Israeli Prime Minister Benjamin Netanyahu has addressed a joint session of the United States Congress as his country conducts a war on Gaza in which more than 39,000 Palestinians have been killed.
Netanyahu on Wednesday presented a defence of Israel’s war, launched on October 7, the day Hamas and other Palestinian armed groups carried out attacks on Israeli territory in which 1,139 people were killed.
The prime minister spoke of a plan for what he termed a “de-radicalised post-war Gaza” but offered few details beyond the assertion that Israel would retain security control over the strip. Outside Congress, meanwhile, protesters called for him to be prosecuted for alleged war crimes as families of some Israeli captives held in Gaza were evicted from the building for demanding answers from the Israeli premier.

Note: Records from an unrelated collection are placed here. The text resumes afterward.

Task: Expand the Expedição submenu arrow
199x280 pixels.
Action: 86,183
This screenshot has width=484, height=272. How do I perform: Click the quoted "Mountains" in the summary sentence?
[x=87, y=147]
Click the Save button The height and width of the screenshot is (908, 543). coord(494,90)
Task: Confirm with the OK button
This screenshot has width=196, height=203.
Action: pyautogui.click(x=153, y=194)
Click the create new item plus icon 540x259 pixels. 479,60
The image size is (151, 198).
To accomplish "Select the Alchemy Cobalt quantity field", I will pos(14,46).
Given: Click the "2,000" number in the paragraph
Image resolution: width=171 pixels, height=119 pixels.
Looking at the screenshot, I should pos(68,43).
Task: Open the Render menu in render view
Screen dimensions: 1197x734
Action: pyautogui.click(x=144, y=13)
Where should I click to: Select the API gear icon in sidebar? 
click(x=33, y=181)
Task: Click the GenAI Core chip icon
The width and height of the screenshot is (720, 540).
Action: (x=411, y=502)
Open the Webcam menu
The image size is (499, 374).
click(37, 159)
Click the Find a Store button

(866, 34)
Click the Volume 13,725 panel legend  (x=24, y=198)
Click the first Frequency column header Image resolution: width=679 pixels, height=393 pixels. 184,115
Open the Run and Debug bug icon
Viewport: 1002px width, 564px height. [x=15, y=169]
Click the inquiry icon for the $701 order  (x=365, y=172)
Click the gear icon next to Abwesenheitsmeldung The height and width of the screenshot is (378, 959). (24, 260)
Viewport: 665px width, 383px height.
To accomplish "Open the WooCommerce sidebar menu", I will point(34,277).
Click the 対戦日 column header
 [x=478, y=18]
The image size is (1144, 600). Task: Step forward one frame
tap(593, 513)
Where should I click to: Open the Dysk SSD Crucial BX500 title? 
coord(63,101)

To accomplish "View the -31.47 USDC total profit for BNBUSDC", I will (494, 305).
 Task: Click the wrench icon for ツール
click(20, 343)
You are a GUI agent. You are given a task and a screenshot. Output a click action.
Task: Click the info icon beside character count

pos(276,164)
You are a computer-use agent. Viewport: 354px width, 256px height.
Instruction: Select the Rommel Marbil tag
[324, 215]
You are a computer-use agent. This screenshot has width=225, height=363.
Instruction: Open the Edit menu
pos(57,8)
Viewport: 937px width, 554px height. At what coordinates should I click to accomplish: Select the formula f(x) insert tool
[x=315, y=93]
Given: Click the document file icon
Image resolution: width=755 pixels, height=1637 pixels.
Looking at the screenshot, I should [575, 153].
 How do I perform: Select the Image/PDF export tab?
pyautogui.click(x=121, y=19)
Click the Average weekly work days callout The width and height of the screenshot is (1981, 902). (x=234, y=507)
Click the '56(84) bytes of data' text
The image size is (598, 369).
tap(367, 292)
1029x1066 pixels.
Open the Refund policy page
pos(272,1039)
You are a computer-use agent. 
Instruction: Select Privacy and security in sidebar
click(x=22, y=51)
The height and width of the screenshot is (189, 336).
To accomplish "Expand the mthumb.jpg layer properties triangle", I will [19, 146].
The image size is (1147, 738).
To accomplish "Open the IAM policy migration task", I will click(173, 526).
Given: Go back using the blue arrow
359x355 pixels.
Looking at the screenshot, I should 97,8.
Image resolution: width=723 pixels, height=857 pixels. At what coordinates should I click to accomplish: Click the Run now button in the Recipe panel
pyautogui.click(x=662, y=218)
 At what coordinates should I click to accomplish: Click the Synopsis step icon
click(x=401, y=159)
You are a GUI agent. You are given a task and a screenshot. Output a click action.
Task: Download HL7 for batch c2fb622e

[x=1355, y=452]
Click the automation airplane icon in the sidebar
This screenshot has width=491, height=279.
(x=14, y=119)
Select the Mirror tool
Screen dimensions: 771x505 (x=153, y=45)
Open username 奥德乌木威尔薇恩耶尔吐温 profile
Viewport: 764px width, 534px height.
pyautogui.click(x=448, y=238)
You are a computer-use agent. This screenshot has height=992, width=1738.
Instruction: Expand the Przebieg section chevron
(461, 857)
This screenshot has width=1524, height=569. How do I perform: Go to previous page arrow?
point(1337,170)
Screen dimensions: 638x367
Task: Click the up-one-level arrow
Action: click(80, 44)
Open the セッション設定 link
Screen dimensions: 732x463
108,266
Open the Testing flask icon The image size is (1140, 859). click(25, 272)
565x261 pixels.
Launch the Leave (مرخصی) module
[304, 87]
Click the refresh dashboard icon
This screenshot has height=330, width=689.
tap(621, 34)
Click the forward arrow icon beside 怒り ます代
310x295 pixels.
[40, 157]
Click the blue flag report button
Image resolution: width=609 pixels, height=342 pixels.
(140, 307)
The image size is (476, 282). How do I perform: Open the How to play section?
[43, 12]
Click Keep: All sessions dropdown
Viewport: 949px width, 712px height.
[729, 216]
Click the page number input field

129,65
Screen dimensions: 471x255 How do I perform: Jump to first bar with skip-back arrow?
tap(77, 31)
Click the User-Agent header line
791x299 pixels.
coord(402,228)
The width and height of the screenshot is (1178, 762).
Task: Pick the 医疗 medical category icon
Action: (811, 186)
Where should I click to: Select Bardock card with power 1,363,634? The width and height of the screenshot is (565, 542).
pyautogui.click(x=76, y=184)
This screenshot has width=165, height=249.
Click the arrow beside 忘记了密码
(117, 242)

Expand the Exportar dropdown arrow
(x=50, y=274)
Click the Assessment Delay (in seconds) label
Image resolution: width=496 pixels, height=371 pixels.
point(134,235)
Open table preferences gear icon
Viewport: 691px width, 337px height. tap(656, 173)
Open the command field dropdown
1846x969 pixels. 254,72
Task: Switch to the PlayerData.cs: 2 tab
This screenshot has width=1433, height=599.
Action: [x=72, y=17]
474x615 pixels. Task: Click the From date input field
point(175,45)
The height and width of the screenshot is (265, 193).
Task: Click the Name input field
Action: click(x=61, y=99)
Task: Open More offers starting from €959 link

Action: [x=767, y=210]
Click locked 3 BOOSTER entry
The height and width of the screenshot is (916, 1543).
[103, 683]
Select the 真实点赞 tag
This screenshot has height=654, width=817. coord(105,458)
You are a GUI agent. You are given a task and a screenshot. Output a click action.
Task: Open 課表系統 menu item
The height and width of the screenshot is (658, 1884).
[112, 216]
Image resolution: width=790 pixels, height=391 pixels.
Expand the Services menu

So what were the key claims Netanyahu made in his speech, and how true were they? Al Jazeera fact-checks the prime minister’s address:
Netanyahu: “Remember what so many people said? If Israel goes into Rafah, there’ll be thousands, maybe even tens of thousands of civilians killed. Well, last week, I went into Rafah. I visited our troops as they finished fighting Hamas’s remaining terrorist battalions. I asked the commander there, “How many terrorists did you take out in Rafah?” He gave me an exact number: 1,203. I asked him, “How many civilians were killed?” He said, “Prime minister, practically none. With the exception of a single incident, where shrapnel from a bomb hit a Hamas weapons depot and unintentionally killed two dozen people, the answer is practically none.”